The Nature of Morality, Subjectivity, and the Mind
Key questions:
What does it mean for something to be objective vs. subjective?
How do morality and ethics fit into this distinction?
Can something in the mind (like morality) be considered objective?
Where does thought exist? What is the “mental landscape”?
How does all of this ground morality in reality without relying on philosophy or metaphysics?
1. Objectivity vs. Subjectivity: The Core Distinction
Objective = Exists independently of human perception. A rock is a rock whether anyone believes it is or not.
Subjective = Exists only within individual perception. Beauty, preferences, pain intensity—all vary between people.
Intersubjective = Exists between humans, but only because they agree on it. Money, laws, morality, and ethics fall into this category.
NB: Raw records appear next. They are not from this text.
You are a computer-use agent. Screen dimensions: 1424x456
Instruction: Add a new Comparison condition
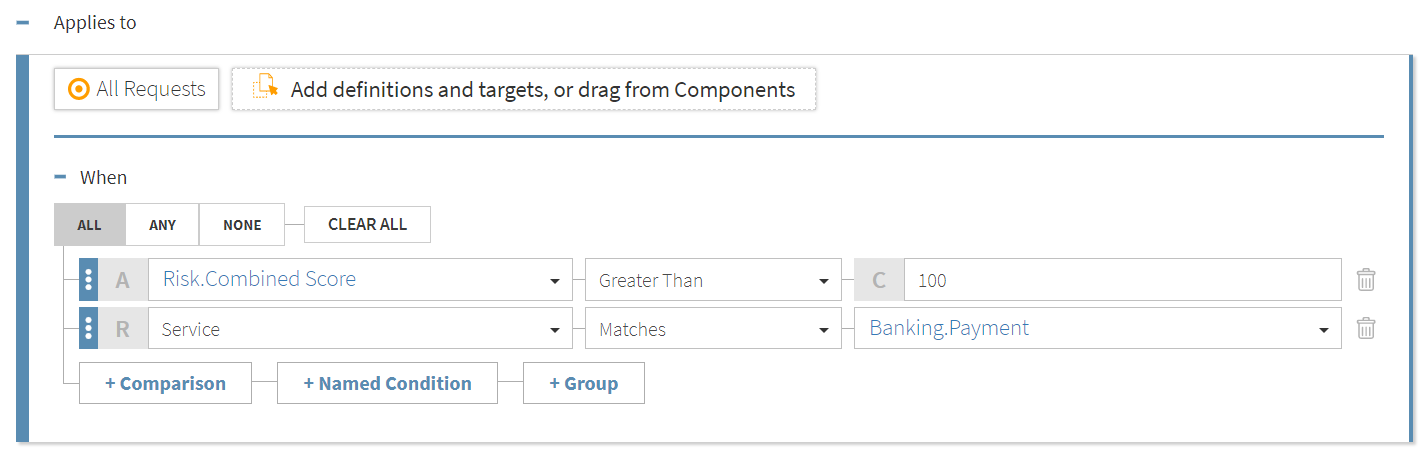(165, 383)
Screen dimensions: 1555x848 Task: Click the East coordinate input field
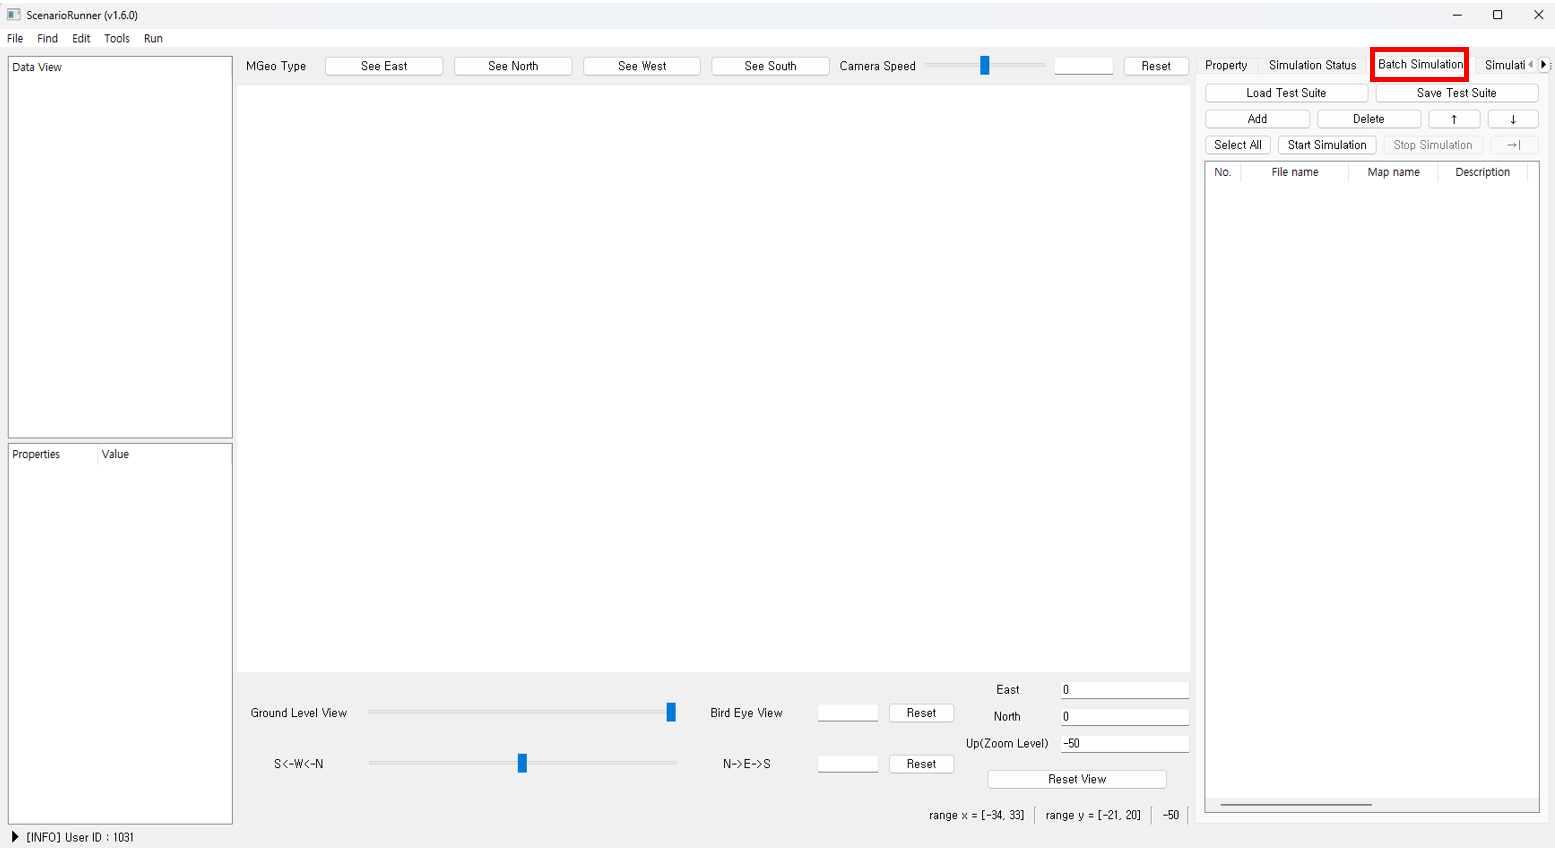click(1124, 690)
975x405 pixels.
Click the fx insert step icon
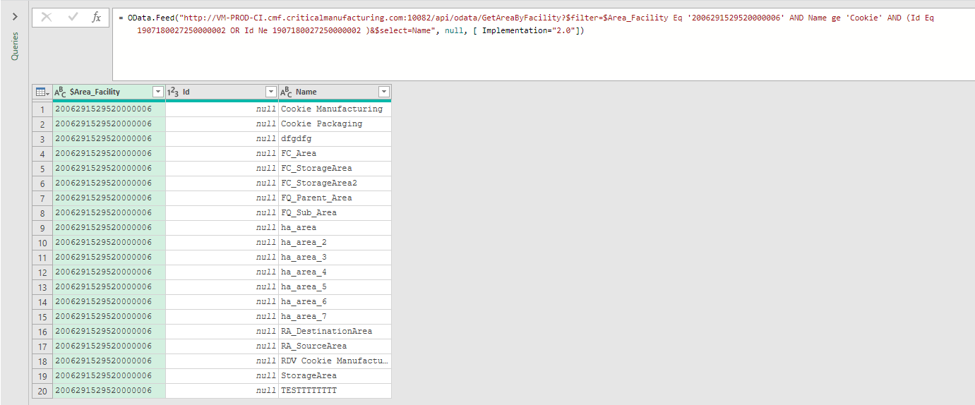[x=96, y=17]
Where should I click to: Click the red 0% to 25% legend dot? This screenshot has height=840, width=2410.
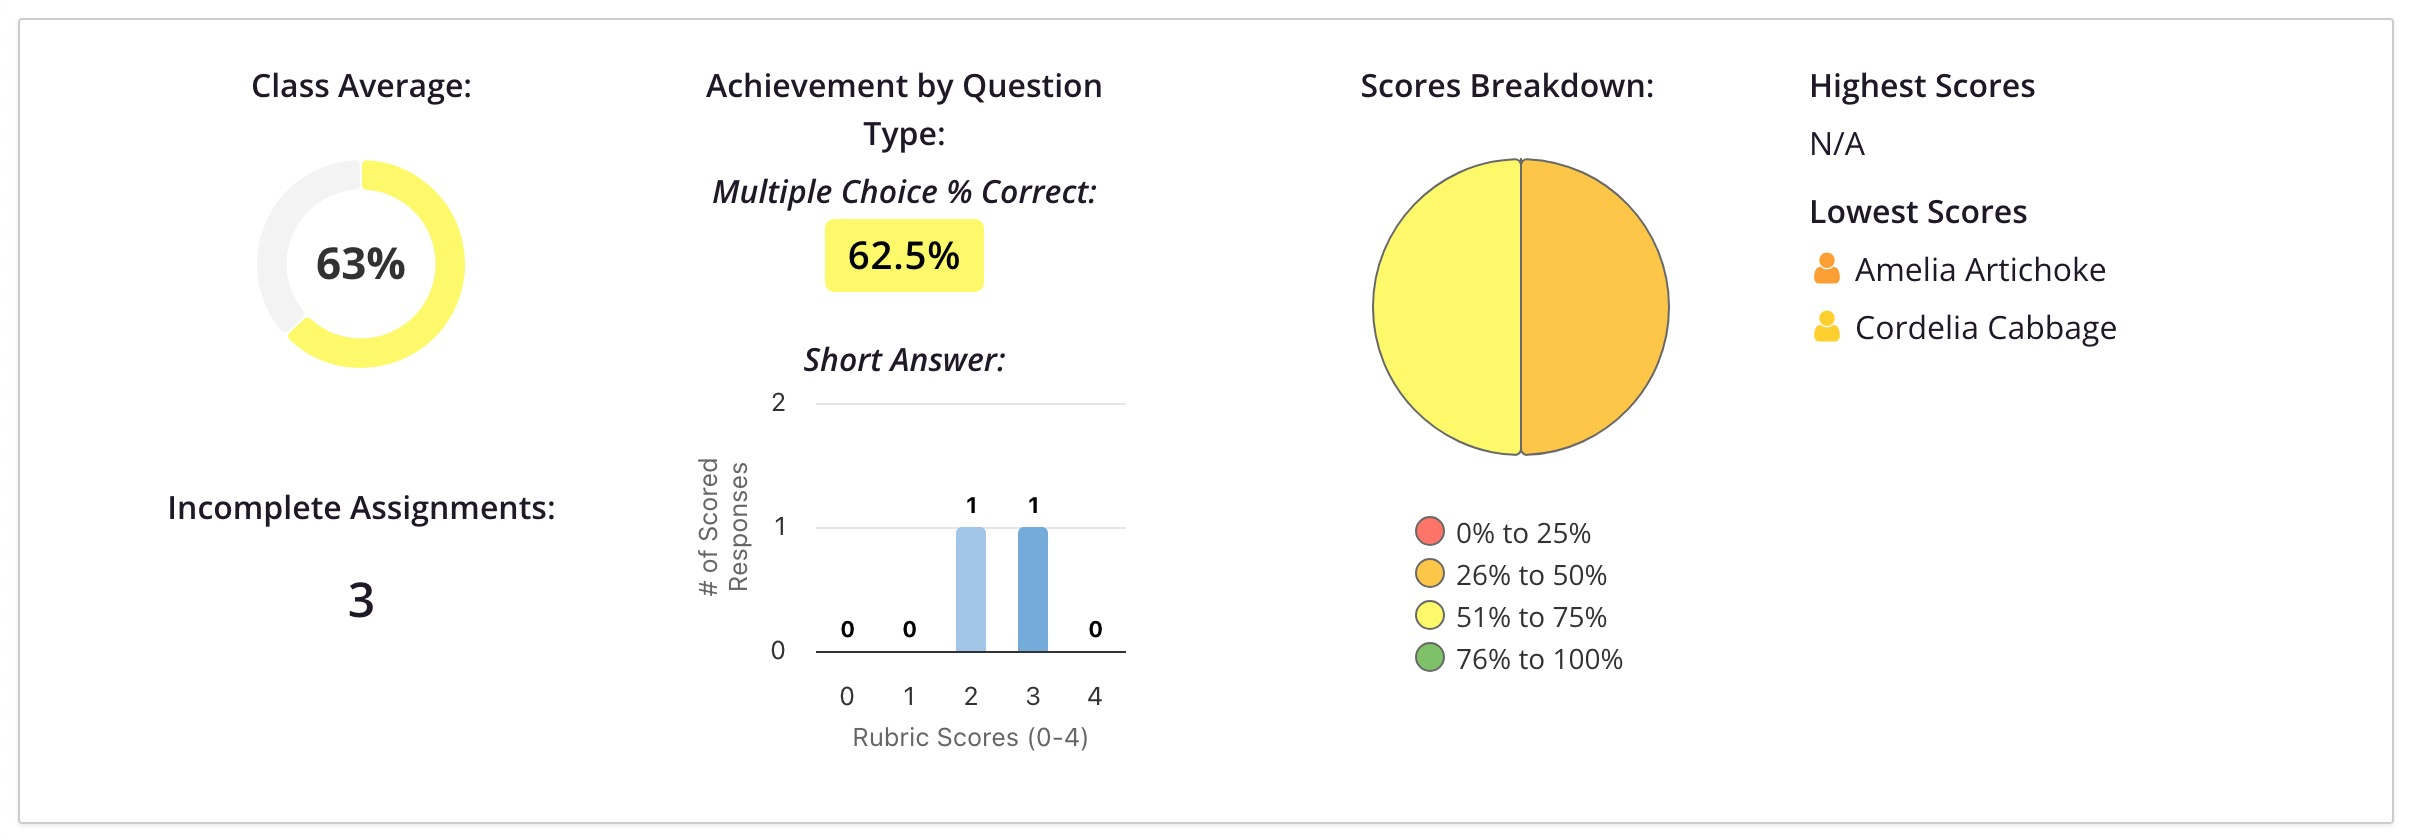click(1430, 531)
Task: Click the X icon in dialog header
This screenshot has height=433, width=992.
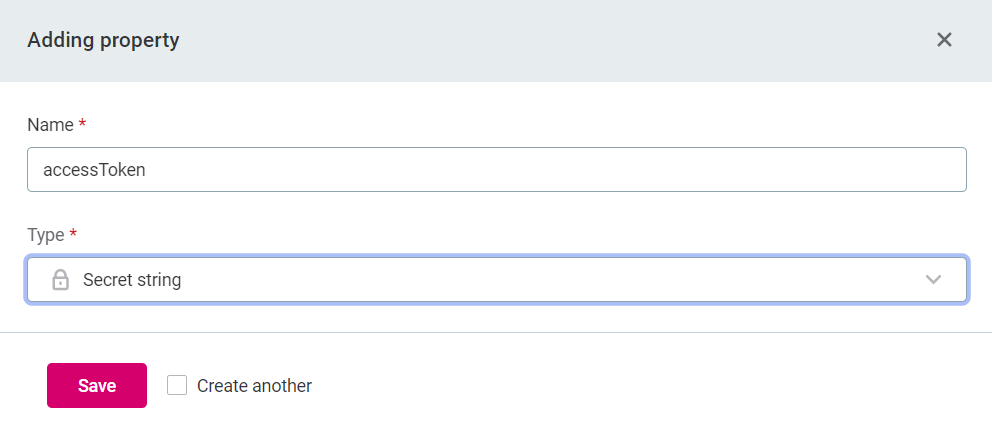Action: coord(944,40)
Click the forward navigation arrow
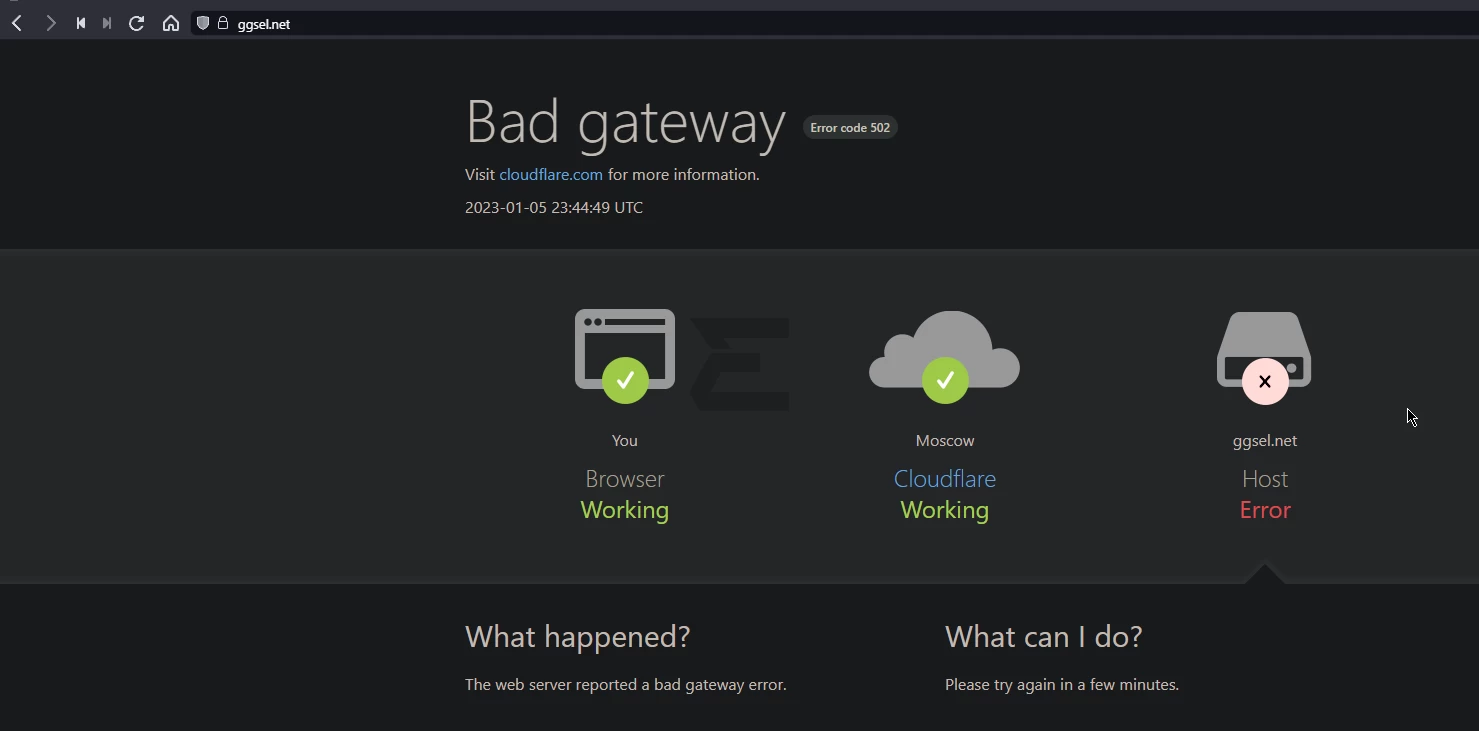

A key realization: Just because something is real does not mean it is objective. Morality is real, but it depends on human minds, making it not objective in the way a rock is.
2. Morality vs. Ethics: The Distinction
Morality = Internal. Your personal sense of right and wrong.
Ethics = External. The rules agreed upon by societies to govern behavior.
Ethics are intersubjective—human cooperation makes them necessary, but they evolve over time.
Morality is subjective—it emerges from the individual's mind and varies based on experience.
✅ Morality is real because it emerges from real cognitive processes.
❌ Morality is not objective because moral conclusions differ between individuals and cultures.
3. The Mind and Its “Mental Landscape”
The brain exists objectively as a physical structure.
The mind is not a place, but a process—a constantly shifting network of neural activity.
There is no projector, no screen, no separate “mental space.”
Instead, thoughts, imagination, pain, and morality are patterns of neural activation.
When you imagine a rock, there is no actual “rock” in your head—just a specific pattern of neurons firing in a way that simulates the experience of a rock.
4. Morality in the Brain: Objective Process, Subjective Conclusions
Moral thinking happens in the brain.
We can measure moral decision-making with brain scans.
But the conclusions differ from person to person based on upbringing, culture, emotions, and personal experience.
This makes moral cognition real and objectively observable, but moral conclusions themselves subjective—just like pain:
Pain is a real, measurable process in the nervous system.
But the experience of pain is subjective—it depends on the person feeling it.
5. The Final Framework
✅ The brain is an objective structure.
✅ The mind is a process, not a thing.
✅ Morality exists as a cognitive process, making it real.
✅ Morality is subjective because moral conclusions vary.
✅ Ethics are intersubjective—real but dependent on human agreement.
✅ Pain and morality work the same way: real processes, subjective experiences.
This gives you a fully grounded, scientific, non-metaphysical understanding of morality, the mind, and subjectivity.
No need for philosophy, metaphysics, or woo. This is just reality.